How old is Barney now? He'll just be stretching his growing bones


----------



## Grove (Oct 17, 2012)

Take him to the vet, they do this when they are injured. gandhi did this after he jumped up to grab a toy and then fell backwards onto his back. The vet said he also sometimes sees it in young puppies who have overdone it. The vet will probably give him an anti inflammatory injection


----------



## Alinos (May 19, 2014)

Zorro doesn't do it all the time. Only when he wakes up from sleep. 


Sent from my iPad using Tapatalk


----------



## Mazzapoo (Jul 28, 2013)

Poppy can be surprisingly feline, she doesn't walk and jump she sort of flows and pours herself like a dancer (unless she's 'in one' and then she's like a baby elephant). She likes rubbing against your legs and circling you when prepping food and she has always arched her back, she sort of bunches up when stretching and if you touch her tummy from underneath she slightly arches but I really don't think it's anything to do with an injury, just a sweet spot


----------



## RuthMill (Jun 30, 2012)

Neither of mine arch when they stretch. The lengthen and lunge kicking their legs out the back. Is he comfortable in himself? If so I wouldn't be overly concerned.


----------



## 2ndhandgal (Aug 29, 2011)

Arching can be part of a stretch - often with a yawn and other stretches when getting up, but it can also be a sign of pain. If Molly has stomach pain she will often arch her back slightly.
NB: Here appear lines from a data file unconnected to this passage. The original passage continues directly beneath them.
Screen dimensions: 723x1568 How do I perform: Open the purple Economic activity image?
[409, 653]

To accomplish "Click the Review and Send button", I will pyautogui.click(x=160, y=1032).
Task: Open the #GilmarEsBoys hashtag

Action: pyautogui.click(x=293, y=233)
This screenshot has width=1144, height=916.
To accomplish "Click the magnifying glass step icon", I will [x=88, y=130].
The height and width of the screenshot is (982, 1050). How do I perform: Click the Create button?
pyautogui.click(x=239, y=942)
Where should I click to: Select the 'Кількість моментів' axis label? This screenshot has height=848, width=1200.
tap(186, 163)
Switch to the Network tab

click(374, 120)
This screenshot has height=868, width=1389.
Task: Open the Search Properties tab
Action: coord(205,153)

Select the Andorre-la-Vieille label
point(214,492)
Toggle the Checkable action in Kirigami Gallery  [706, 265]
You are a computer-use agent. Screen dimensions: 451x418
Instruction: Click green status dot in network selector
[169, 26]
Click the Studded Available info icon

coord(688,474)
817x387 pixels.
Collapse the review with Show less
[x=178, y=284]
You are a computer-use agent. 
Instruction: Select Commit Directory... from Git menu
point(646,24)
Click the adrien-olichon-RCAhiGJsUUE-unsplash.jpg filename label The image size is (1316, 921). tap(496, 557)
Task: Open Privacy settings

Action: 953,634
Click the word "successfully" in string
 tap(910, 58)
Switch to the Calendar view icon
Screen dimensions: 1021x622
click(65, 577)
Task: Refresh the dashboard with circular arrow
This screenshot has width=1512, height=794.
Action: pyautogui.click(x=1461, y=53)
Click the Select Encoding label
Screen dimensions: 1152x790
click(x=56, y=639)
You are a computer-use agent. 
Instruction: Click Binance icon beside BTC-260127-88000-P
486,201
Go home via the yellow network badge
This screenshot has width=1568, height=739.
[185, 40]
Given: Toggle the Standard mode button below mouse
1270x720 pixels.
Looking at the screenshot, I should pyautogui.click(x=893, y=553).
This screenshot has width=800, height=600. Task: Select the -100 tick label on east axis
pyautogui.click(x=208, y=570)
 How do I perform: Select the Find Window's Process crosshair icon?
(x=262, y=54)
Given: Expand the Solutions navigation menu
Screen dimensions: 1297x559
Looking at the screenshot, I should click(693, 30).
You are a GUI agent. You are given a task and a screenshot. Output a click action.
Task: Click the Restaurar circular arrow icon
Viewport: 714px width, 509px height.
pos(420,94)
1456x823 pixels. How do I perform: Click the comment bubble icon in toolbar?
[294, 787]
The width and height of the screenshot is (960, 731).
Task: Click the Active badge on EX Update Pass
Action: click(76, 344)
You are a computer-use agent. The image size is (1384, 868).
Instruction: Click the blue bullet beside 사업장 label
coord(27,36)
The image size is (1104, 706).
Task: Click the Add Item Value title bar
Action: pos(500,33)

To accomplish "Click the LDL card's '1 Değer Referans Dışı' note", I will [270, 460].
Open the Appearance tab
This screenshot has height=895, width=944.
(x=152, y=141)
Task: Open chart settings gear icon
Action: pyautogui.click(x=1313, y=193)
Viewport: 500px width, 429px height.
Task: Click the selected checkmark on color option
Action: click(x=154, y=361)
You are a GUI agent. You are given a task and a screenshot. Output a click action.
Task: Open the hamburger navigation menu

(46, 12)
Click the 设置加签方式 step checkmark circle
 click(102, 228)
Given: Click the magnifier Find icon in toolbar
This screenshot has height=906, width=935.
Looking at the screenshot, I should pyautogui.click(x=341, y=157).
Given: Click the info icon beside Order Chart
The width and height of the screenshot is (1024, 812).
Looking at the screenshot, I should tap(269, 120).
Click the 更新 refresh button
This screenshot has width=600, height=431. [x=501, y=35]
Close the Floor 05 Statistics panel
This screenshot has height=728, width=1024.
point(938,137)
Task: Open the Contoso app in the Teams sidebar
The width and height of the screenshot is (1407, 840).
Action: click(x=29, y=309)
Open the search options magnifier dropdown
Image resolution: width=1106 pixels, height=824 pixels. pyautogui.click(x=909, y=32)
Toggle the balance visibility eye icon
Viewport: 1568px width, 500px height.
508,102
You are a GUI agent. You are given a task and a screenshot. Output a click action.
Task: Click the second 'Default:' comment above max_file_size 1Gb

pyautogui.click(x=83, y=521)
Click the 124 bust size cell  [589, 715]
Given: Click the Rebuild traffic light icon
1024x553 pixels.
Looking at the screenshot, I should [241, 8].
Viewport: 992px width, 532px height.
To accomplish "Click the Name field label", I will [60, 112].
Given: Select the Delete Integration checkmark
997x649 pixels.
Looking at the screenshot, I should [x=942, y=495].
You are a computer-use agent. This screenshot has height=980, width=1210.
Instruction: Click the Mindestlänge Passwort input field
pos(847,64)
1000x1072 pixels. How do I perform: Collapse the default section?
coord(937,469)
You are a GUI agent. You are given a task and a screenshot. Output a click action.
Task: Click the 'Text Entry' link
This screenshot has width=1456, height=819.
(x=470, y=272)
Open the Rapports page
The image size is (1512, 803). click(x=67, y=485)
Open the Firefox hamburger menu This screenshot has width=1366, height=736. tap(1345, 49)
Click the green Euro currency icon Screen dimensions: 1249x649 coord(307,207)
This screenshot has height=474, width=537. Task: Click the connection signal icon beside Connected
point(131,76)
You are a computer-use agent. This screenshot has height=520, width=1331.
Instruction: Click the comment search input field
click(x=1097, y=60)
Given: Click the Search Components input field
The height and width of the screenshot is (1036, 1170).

So really it depends when and how much Barney is doing it?


----------



## Sandhya333 (May 18, 2014)

Tinman said:


> Ralph does it every morning, with his front legs down, he's just having a stretch.
> How old is Barney now? He'll just be stretching his growing bones


He is 12 weeks old now.


----------



## Sandhya333 (May 18, 2014)

RuthMill said:


> Neither of mine arch when they stretch. The lengthen and lunge kicking their legs out the back. Is he comfortable in himself? If so I wouldn't be overly concerned.


He seems absolutely fine as far as I can tell. Worries me though as I don't know much about dogs. 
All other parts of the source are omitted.